Альтман – такой лжепапа русского модернизма. Он как-то разом находится и среди предтеч, и среди эпигонов, и в то же время он ни тут, ни там. Он пребывает в кругу Татлиных, Шагалов, Малевичей, Архипенок, числится революционером и новатором, но он ничего не изобрел и ничего не опрокинул. У всех тех есть свои школы; все они перегружены учениками; ученики повторяют, распространяют, размножают их приемы; зачастую нам даже трудно как следует оценить их новизну или остроту, ибо в руках школы все приобретает вид общего места, легчайшего достояния. Альтмана же никто не вульгаризует, ибо «школы Альтмана» нет. В его искусстве не за что ухватиться. Все концы спрятаны. Все резкости сглажены. «Альтманства» не существует.

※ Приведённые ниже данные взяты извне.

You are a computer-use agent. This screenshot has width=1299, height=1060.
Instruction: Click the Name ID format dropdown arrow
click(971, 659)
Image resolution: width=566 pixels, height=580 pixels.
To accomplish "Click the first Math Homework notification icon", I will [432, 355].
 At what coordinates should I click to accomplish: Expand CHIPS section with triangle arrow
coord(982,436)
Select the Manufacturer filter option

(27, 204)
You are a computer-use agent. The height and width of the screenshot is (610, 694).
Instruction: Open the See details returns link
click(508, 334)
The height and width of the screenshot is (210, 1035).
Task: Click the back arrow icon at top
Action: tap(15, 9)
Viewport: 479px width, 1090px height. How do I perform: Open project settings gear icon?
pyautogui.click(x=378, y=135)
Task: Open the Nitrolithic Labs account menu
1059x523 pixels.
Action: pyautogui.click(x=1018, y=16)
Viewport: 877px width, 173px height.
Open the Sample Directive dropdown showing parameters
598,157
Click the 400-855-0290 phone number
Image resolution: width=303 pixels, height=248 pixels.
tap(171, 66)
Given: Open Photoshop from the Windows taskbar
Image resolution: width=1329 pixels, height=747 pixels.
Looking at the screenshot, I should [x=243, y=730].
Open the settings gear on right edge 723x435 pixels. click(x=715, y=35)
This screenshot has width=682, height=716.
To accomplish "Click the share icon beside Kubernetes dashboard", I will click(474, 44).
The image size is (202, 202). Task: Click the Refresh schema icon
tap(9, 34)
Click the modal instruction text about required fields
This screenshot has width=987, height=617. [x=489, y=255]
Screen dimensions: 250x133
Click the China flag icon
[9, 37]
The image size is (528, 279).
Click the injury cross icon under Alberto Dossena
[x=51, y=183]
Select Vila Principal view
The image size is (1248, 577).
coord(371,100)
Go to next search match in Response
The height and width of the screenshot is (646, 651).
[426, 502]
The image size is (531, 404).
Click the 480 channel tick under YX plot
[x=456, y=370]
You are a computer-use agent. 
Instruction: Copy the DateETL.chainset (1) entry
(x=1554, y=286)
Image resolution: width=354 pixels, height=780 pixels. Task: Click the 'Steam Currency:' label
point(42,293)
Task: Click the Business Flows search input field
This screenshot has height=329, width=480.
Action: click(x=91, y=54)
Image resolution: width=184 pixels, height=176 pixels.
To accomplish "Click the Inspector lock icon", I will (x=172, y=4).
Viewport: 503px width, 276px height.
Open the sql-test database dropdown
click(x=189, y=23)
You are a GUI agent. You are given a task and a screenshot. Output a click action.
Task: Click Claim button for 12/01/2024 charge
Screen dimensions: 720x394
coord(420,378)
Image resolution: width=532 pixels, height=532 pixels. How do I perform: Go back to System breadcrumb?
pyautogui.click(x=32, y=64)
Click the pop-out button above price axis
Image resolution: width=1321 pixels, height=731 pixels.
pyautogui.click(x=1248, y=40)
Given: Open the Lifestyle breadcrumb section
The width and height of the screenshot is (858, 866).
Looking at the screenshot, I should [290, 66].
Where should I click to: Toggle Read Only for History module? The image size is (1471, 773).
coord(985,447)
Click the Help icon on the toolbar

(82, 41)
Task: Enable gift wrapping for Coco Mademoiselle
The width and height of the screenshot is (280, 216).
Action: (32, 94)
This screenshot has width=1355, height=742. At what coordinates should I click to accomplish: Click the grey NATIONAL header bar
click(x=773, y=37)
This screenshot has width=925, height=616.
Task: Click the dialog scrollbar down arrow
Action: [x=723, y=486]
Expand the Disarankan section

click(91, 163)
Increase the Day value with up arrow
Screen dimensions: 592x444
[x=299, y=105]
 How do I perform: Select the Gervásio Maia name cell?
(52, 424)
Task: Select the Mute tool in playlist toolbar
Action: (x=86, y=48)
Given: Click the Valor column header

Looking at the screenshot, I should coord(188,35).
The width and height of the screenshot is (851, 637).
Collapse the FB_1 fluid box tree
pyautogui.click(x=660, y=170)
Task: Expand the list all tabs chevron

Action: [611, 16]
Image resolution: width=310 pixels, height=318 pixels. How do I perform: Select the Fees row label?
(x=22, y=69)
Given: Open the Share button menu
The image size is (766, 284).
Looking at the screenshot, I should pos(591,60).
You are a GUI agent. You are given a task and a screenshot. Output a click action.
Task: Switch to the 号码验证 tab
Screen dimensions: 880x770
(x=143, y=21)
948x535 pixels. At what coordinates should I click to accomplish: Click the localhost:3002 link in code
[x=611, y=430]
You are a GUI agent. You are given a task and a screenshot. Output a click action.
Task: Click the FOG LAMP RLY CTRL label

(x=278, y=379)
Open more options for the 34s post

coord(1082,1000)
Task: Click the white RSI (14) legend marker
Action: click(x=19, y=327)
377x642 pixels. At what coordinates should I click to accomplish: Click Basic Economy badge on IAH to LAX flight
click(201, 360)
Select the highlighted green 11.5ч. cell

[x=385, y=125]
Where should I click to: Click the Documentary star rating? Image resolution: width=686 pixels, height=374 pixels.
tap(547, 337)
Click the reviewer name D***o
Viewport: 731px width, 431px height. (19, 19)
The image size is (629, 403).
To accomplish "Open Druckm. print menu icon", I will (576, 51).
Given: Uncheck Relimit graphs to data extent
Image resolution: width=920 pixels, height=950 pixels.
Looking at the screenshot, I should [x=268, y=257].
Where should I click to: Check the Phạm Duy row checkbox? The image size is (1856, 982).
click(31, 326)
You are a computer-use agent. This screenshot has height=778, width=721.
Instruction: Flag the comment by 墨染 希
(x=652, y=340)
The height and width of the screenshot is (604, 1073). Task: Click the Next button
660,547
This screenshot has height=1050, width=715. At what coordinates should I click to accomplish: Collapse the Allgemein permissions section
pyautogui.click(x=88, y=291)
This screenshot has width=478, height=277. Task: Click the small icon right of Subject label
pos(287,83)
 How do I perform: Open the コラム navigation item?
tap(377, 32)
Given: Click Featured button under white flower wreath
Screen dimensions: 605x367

Значит, он эпигон. Однако эпигон всегда является чьим-нибудь учеником, числится в чьей-нибудь школе, а в чьей же школе Альтман? – Ни к одной его не приткнешь. Он – «всех и ничей». Он одинаково питается соками каждой, берет у любой. Но ведь это как раз и значит, что собственно он не связан ни с одной, что он совершенно индивидуален. Да, но только эта индивидуальность особая. Он и впрямь умещается на самом острие, на краешке края, между одной стороной и другой стороной, высясь, но не правя, будучи точкой пересечения обоих направлений, но не их двигательным узлом, их центром, но не их главой.